Faith leaders urge Obama to grant pardons to immigrants, prisoners

By 
  • December 2, 2016

WASHINGTON – Faith leaders and immigrant advocates urged President Barack Obama to pardon immigrants in the country without legal documentation and people with nonviolent, federal drug offences serving prison sentences.

"This is about protecting families," said Richard Morales, immigration policy director for PICO, which stands for People Improving Communities Through Organizing, during a Dec. 1 news conference in the chapel of the United Methodist Building on Capitol Hill.

"There is tremendous fear in our communities. This is a moral rather than legal issue. The president does have the constitutional power to grant these pardons and he needs to act," he added.

The gathering was organized by PICO, a national network based in Oakland, California, that was founded in 1972 by a Jesuit priest.
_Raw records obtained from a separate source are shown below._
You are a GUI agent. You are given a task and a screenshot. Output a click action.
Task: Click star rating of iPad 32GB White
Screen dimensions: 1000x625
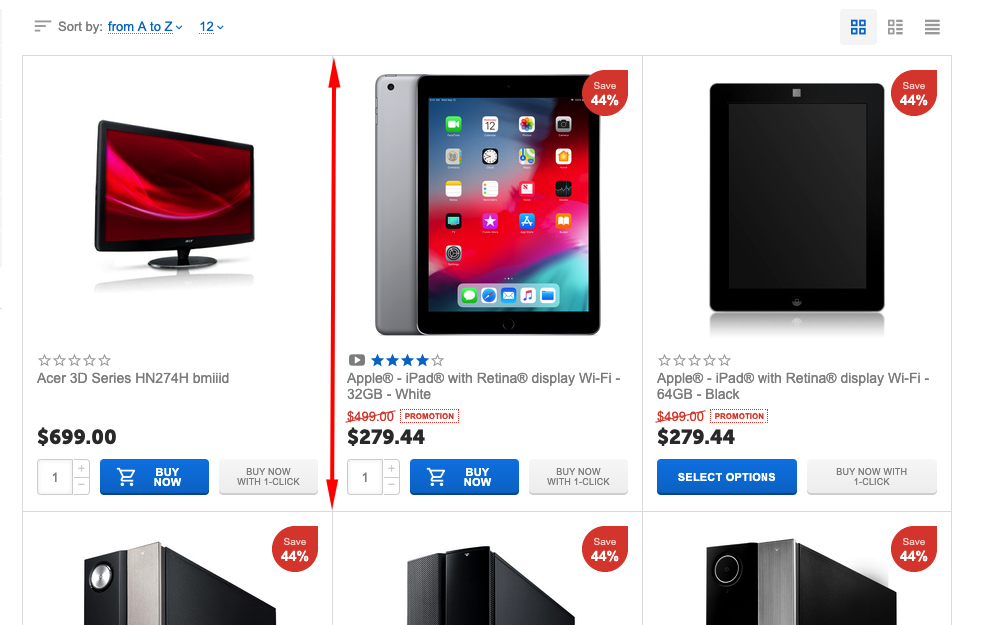pos(407,360)
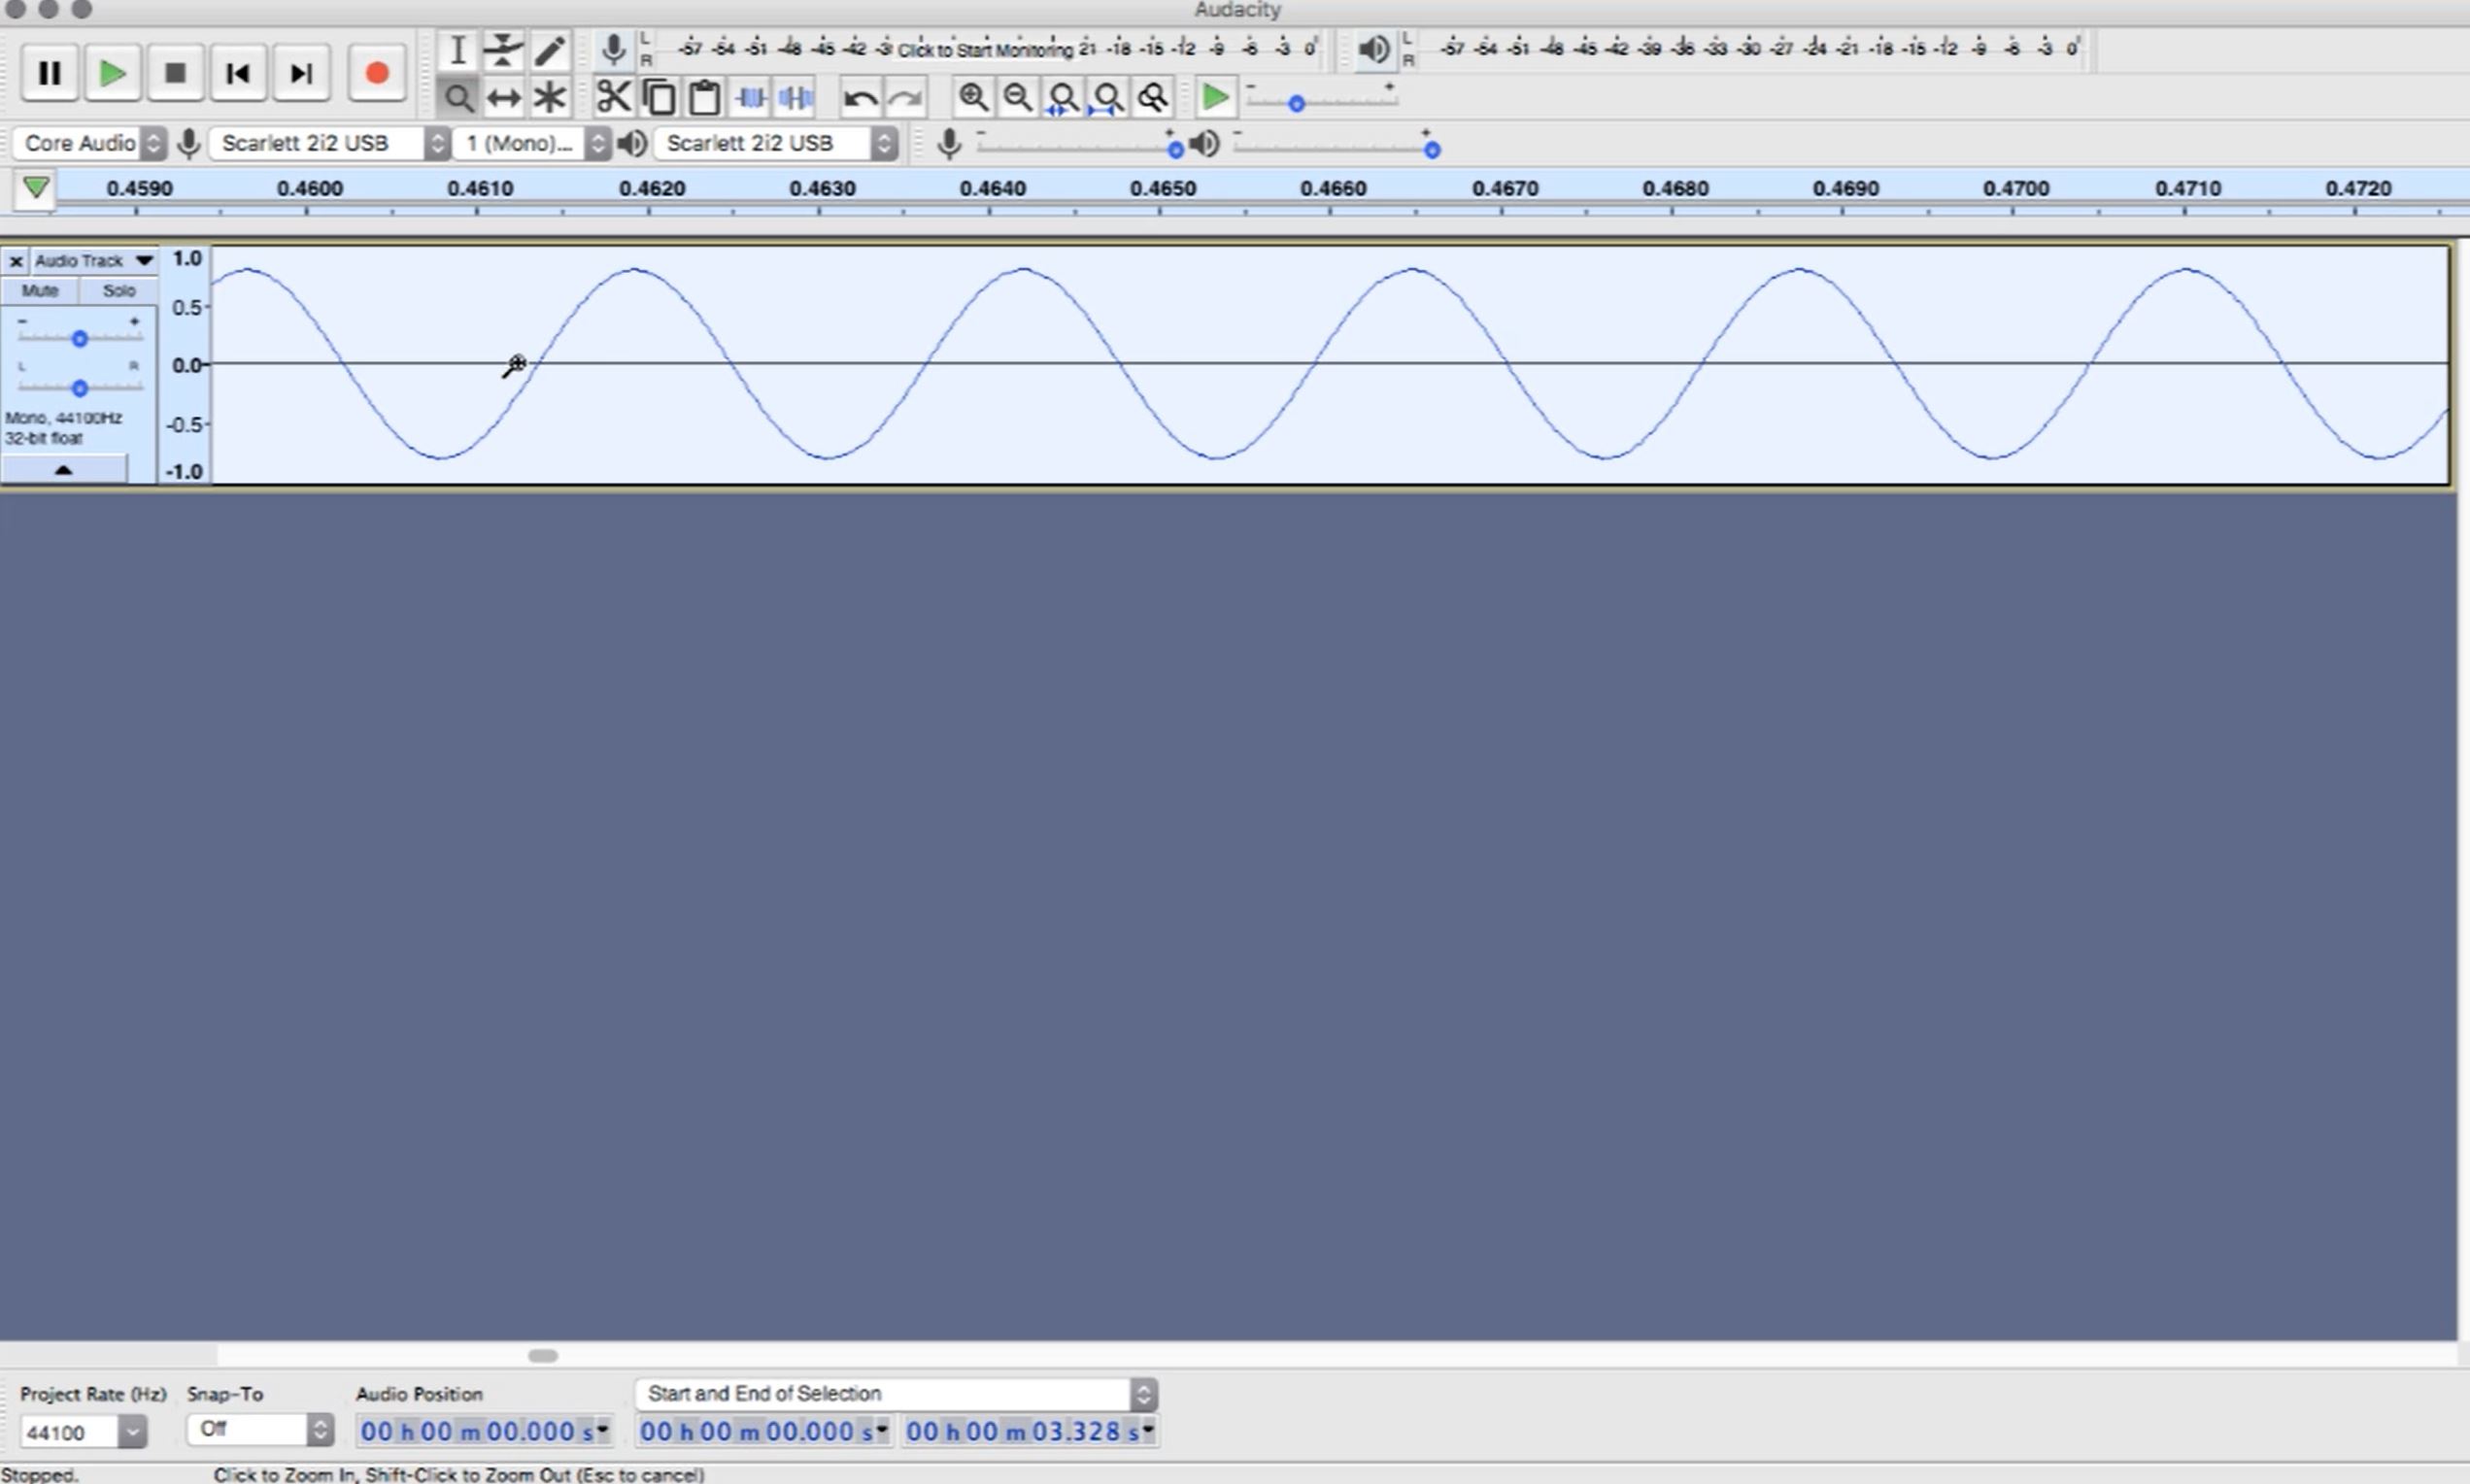Click the Trim Audio icon
Screen dimensions: 2470x1484
coord(750,96)
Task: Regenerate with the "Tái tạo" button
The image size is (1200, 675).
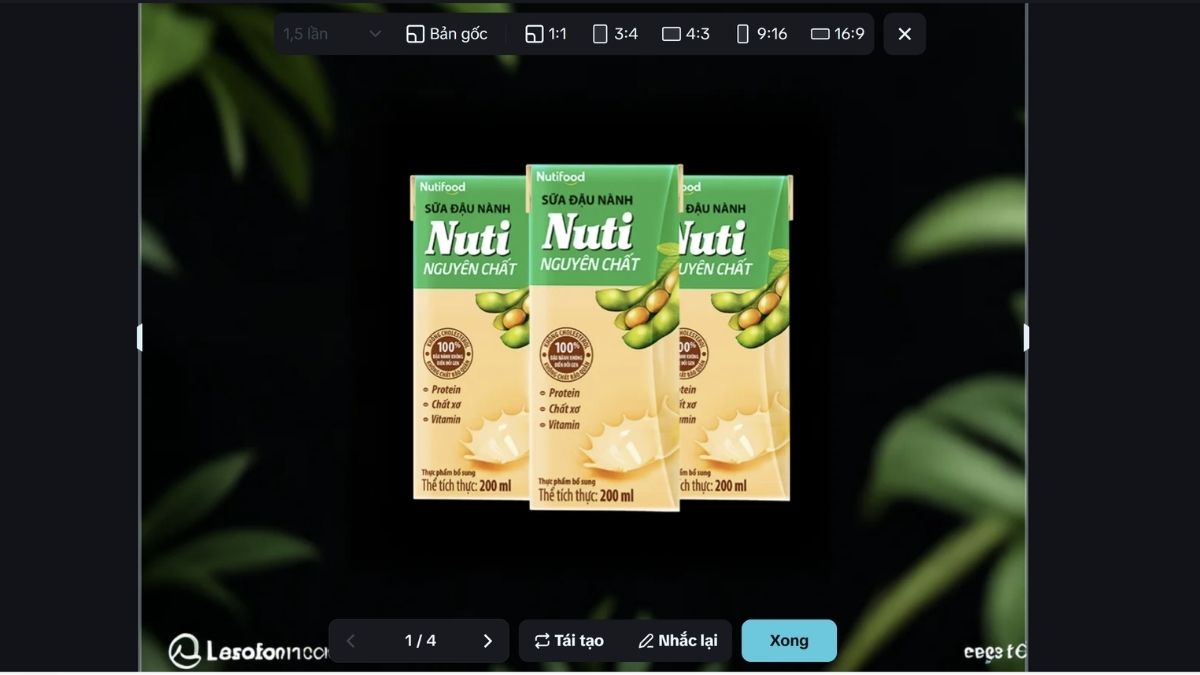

The group is currently circulating a petition to deliver to the White House Dec. 15 urging the Obama administration to grant these pardons. It is also urging local elected officials, governors, mayors and churches across the country to take steps to designate themselves sanctuaries, protecting immigrants from deportation, in response to President-elect Donald Trump promises to deport 2 to 3 million immigrants without documentation.

"We need to think about our kids, our neighbours and their dreams," said Miguel Oaxaca, a faith leader with Together Colorado, an immigrant advocacy group. "I am an immigrant, a father, a business owner, but most importantly, I am your neighbour. Today, I'm asking President Obama as a father to keep families together."

"When families are broken and shattered, our country is broken and shattered," said Bishop Dwayne Royster, founding pastor of Living Water United Church of Christ in Philadelphia and PICO's political director. "Our faith traditions underscore the power of redemption. Tens of thousands of our nonviolent brothers and sisters languish in prisons" because of U.S. policies on drugs, he said.

Reyna Montoya, a Catholic from Arizona involved in immigrant justice work, made a heartfelt plea to break down divisions.

"When I think about the moment we're in, I think about a nation that is completely divided, without compassion and without seeing each other," said Montoya, who has DACA status from Obama's 2012 Deferred Action for Childhood Arrivals program. Under the program, young immigrants brought into the United States by their parents as young children without legal permission are protected from deportation for two-year periods.

"Every single person in the nation has the opportunity to walk in the light or in the darkness. This is about people, our neighbours, our communities," she said.